What LLMs Mean for Work
Here’s what I see how LLMs are already impacting our work.
From Muscle → Intelligence → Humanity and Judgment
The Industrial Revolution de-valued physical strength; LLMs are now commoditizing routine cognition. Within five to ten years, many of today’s white-collar skill sets will be irrelevant. Exam scores and coding prowess will matter less, because AI flattens the gap between the 99th and the 20th percentile. What remains scarce—and therefore valuable—are the uniquely human assets that machines cannot replicate: curiosity, taste, trust, aura, etc. I’d say humanity in other words.

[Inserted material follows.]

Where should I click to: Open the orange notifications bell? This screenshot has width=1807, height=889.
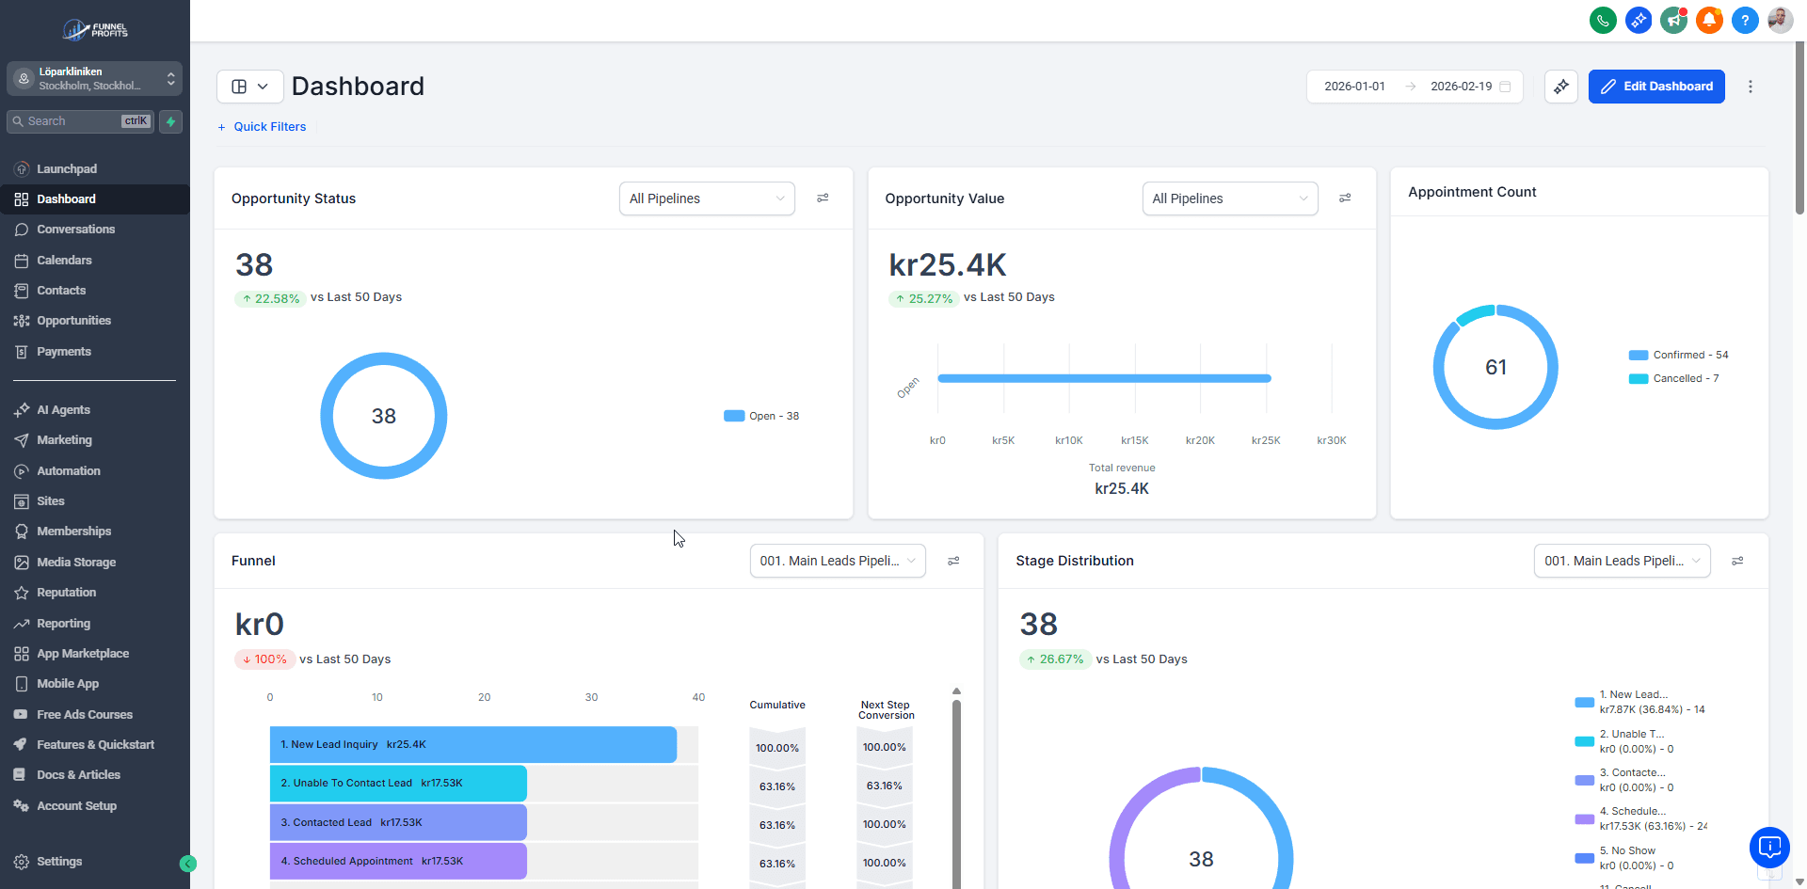[x=1709, y=20]
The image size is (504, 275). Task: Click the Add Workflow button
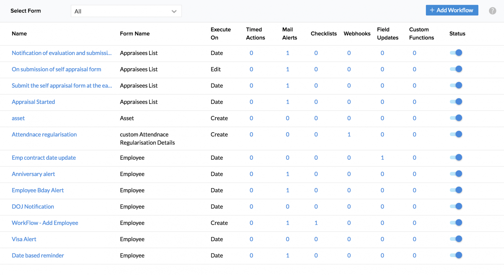click(x=452, y=10)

Another thing that will remain to us will be judgment, and sound judgment requires good value systems and goal-setting capability.A Short-Lived Arbitrage Window
LLMs are already a significant force-multiplier for productivity, yet most people still use them as novelty chatbots rather than to redesign workflows (partly because of caring about the impact on employement). That creates a near-term arbitrage: with no code and a little imagination, anyone can now build automations, services and sometimes entire businesses that once required teams of engineers. Drive and vision, not just technical skills, will pick tomorrow’s winners.Org Charts Will Be Redrawn
Just as factories reorganized labour around the assembly line, AI will reshape corporate structures. Teams will shrink, layers will compress, and small number of people make decisions based on the various options and researches provided by AI (used to be done by a large corporate team). Companies already restructuring around AI are seeing faster iteration cycles and lower overhead.Culture Becomes the Ultimate Middleware
When every employee uses a personalized AI, divergent value systems can cause never-ending internal conflicts (imagine people debating using AI forever). Tight alignment on mission and ethics therefore shifts from “nice to have” to existential. The organizations that thrive will be those whose members share clear mission—and use AI to march toward it, not to argue.
In short, LLMs don’t make humans obsolete; they make ordinary performance ubiquitous. What differentiates us next is not how much we know, but how deeply we care, imagine and connect.